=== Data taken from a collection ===

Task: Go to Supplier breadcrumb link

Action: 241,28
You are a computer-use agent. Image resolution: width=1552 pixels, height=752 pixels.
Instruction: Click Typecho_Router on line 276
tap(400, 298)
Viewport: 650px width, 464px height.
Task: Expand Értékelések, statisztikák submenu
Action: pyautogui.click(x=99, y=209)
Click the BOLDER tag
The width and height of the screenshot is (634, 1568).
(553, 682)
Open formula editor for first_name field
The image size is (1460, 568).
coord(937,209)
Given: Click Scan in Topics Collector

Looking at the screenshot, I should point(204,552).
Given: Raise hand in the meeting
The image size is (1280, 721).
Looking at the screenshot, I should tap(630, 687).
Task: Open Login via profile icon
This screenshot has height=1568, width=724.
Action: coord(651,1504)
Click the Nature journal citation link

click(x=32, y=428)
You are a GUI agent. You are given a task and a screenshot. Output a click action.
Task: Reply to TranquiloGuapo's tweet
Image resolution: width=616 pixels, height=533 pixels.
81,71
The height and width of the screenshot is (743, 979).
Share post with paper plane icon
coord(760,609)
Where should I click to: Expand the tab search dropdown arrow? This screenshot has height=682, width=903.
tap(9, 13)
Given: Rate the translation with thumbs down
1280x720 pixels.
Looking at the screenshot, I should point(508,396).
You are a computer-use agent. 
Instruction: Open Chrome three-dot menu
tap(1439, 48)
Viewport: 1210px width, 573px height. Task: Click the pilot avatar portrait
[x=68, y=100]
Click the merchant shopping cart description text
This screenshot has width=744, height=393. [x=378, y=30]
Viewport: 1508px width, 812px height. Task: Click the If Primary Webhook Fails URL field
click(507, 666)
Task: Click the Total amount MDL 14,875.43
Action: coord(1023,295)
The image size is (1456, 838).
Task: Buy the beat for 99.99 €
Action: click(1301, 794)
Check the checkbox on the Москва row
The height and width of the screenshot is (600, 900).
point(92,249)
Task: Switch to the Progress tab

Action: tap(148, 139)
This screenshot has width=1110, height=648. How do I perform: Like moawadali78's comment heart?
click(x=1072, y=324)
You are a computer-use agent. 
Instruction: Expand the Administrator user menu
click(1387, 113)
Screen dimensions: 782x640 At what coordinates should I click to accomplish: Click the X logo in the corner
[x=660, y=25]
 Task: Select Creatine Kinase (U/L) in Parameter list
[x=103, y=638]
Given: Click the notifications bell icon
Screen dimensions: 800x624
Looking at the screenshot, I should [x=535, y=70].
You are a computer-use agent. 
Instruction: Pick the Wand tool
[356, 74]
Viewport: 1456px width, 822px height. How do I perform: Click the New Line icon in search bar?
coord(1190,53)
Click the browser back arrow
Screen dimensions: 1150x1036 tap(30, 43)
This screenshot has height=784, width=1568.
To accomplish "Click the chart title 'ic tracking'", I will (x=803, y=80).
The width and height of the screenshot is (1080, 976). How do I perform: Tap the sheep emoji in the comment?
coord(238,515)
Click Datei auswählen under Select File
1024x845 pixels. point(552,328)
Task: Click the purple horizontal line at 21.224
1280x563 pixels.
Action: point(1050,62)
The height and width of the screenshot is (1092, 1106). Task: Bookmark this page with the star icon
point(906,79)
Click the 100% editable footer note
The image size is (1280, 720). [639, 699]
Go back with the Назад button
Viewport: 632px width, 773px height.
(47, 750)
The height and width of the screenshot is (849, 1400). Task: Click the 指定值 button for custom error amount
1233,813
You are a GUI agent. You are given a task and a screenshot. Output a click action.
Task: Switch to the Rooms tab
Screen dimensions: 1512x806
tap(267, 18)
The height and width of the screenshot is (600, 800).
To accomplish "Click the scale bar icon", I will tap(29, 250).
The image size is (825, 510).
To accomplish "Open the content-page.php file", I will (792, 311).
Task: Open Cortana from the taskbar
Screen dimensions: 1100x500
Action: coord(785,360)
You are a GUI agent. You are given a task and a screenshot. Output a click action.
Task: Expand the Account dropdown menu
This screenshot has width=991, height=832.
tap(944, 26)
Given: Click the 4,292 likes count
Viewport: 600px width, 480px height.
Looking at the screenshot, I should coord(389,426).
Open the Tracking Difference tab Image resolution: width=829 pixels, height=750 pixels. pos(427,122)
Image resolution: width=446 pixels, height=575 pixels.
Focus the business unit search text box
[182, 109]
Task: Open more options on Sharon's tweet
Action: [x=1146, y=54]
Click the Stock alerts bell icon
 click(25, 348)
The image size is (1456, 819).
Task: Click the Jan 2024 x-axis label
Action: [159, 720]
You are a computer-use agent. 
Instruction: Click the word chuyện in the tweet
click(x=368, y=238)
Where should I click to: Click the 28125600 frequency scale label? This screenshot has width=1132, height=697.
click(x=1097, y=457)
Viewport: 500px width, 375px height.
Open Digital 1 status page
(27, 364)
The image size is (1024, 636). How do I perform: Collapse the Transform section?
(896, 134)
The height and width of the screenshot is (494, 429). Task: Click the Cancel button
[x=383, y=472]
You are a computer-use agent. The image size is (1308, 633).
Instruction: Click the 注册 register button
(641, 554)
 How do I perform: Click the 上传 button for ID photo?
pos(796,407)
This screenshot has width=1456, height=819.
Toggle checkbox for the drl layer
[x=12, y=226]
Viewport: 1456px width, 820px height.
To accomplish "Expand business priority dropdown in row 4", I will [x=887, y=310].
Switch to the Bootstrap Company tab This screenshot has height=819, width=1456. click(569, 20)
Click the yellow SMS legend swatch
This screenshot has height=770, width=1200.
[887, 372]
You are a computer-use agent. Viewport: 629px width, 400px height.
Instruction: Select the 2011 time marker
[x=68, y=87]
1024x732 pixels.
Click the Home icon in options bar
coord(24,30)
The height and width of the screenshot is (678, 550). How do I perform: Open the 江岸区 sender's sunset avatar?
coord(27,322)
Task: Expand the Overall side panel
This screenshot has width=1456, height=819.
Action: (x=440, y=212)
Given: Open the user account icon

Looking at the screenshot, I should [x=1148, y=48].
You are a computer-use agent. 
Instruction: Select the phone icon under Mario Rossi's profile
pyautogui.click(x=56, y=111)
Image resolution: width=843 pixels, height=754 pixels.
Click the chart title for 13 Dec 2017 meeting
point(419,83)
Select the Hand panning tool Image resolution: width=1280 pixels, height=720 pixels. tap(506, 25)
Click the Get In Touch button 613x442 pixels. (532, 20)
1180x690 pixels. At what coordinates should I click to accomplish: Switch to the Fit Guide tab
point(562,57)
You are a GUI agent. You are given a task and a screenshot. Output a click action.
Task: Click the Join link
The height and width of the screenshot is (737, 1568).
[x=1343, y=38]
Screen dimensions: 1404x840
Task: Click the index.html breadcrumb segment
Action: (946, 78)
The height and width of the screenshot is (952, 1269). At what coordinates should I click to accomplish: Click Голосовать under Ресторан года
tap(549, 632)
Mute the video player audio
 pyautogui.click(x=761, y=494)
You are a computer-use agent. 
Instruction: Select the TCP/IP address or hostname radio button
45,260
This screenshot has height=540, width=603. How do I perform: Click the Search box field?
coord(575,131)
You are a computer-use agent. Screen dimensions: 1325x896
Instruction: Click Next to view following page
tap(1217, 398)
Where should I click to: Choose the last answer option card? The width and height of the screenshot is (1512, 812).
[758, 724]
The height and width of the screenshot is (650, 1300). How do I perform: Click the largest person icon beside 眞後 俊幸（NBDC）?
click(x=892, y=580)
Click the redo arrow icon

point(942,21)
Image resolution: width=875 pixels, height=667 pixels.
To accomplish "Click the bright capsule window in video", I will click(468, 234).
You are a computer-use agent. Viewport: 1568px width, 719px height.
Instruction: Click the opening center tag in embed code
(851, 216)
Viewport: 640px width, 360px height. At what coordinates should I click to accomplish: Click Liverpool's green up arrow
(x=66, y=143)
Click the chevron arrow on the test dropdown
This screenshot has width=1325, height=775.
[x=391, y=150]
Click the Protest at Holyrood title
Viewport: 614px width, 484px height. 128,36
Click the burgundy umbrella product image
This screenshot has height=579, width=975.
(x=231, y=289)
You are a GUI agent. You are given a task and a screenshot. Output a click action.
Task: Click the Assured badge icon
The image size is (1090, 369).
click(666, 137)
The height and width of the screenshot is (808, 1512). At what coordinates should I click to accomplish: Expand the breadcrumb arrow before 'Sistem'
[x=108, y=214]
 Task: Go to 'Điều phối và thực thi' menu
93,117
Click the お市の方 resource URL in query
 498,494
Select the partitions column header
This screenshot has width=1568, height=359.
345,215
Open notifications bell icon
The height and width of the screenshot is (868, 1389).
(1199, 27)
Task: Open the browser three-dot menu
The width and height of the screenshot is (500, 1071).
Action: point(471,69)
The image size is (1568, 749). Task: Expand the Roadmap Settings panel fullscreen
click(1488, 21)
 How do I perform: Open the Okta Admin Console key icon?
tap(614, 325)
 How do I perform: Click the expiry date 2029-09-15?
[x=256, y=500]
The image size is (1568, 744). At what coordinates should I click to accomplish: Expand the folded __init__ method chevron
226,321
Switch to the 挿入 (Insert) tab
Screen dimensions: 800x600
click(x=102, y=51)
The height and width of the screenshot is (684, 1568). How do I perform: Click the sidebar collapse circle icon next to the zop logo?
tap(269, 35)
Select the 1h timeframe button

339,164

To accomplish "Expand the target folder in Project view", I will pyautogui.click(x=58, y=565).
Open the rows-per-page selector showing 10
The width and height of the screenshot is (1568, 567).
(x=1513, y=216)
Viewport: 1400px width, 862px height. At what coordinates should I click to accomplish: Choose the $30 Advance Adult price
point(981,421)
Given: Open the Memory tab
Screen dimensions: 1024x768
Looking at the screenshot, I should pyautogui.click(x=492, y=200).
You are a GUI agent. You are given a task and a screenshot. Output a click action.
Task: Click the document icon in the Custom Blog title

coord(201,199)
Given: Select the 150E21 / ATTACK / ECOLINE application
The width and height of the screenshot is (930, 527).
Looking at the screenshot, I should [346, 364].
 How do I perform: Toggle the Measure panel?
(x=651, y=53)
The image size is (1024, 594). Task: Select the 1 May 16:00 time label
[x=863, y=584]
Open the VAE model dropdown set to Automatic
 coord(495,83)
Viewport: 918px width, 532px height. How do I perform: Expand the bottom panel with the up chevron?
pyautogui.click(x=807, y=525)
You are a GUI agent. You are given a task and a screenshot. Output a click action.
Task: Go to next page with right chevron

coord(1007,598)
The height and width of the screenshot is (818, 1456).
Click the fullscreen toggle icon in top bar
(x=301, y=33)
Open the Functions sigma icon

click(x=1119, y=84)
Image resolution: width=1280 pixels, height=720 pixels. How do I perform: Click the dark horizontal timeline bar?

=== Set exercise ===
Output the data from its first line through the line containing "coord(937,209)", inclusive, as a numbered list, leaving out blank lines.

=== Solution for this task ===
1. Task: Go to Supplier breadcrumb link
2. Action: 241,28
3. You are a computer-use agent. Image resolution: width=1552 pixels, height=752 pixels.
4. Instruction: Click Typecho_Router on line 276
5. tap(400, 298)
6. Viewport: 650px width, 464px height.
7. Task: Expand Értékelések, statisztikák submenu
8. Action: pyautogui.click(x=99, y=209)
9. Click the BOLDER tag
10. The width and height of the screenshot is (634, 1568).
11. (553, 682)
12. Open formula editor for first_name field
13. The image size is (1460, 568).
14. coord(937,209)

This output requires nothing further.